Pondsmith told Polygon what he experienced: „I got to wander through a lot more than was shown at E3, The sequences where you’re going down to the Ripperdoc and all that. There are entire neighbourhood areas in there where you can walk around, and you can listen to people’s gossip. Because it’s in first-person, what I love is you get that stuff peripherally. You could be crossing to go down the street to get something and hear somebody say something [behind you], and you have to turn and figure out who said it in a crowd and where. You don’t have complete situational awareness, which makes it a far more powerful experience.”
He also had a few thoughts about the combat: „You stop doing your gameplay on a strategic level. You have to do it on a tactical, immediate level because you don’t know everything. When you’re in third-person, you can look and see the entire battlefield. When I’m in [first-person], I’m in it. Stuff that happens around me is coming to me at the speed it would naturally.” He dived into the political subject again as well: „Technology enables rebellion. It allows for change. It enables people who are on the bottom of the heap to go up against the people on the top of the heap. […] Since the time of the Egyptians there were guys on top and guys on the bottom, and that is always the story. It’s just what people do. There’s always new people fighting, and it usually ends in a bloody revolution about every 40 years.

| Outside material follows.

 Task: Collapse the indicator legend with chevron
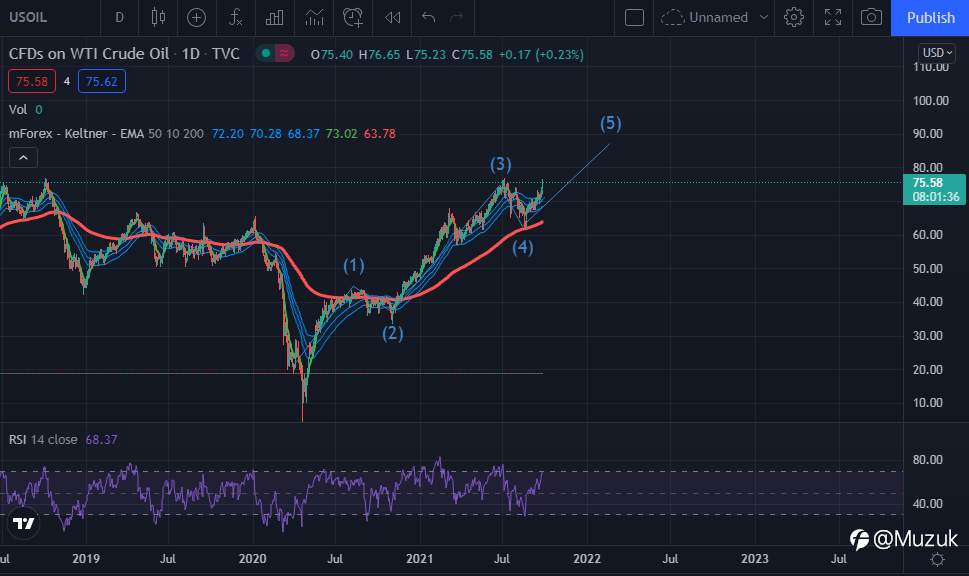coord(23,158)
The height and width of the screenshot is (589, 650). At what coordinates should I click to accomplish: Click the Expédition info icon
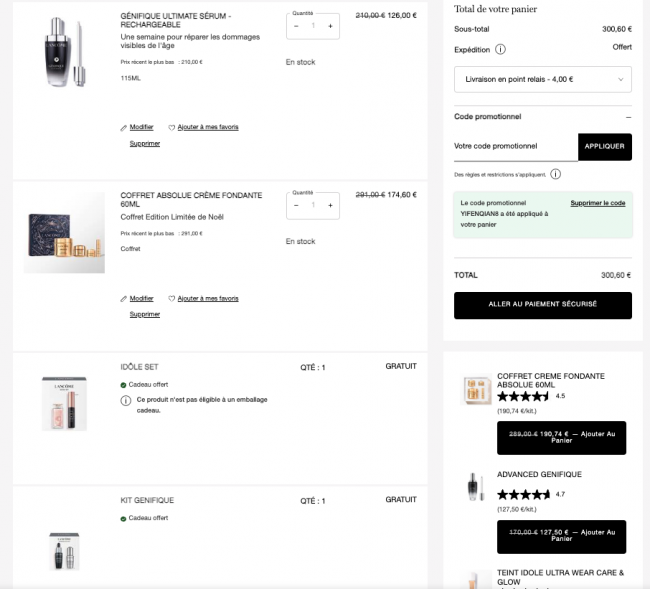point(500,50)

Morality is cyberpunk. I bring it down to the same guidance that I’ve given about how you write a good Cyberpunk 2020 adventure, which is, ‘It’s personal.’ Everybody has an internal morality where they will or will not [go against] what they believe. […] Every excellent cyberpunk story is about the personal morality of the people involved. Sometimes it isn’t saving the world — it’s about saving yourself and the things and people you care about, which makes it both intensely political and intensely personal.”
Cyberpunk 2077 has no release date, and it is allegedly in development or PlayStation 4, Xbox One, and PC.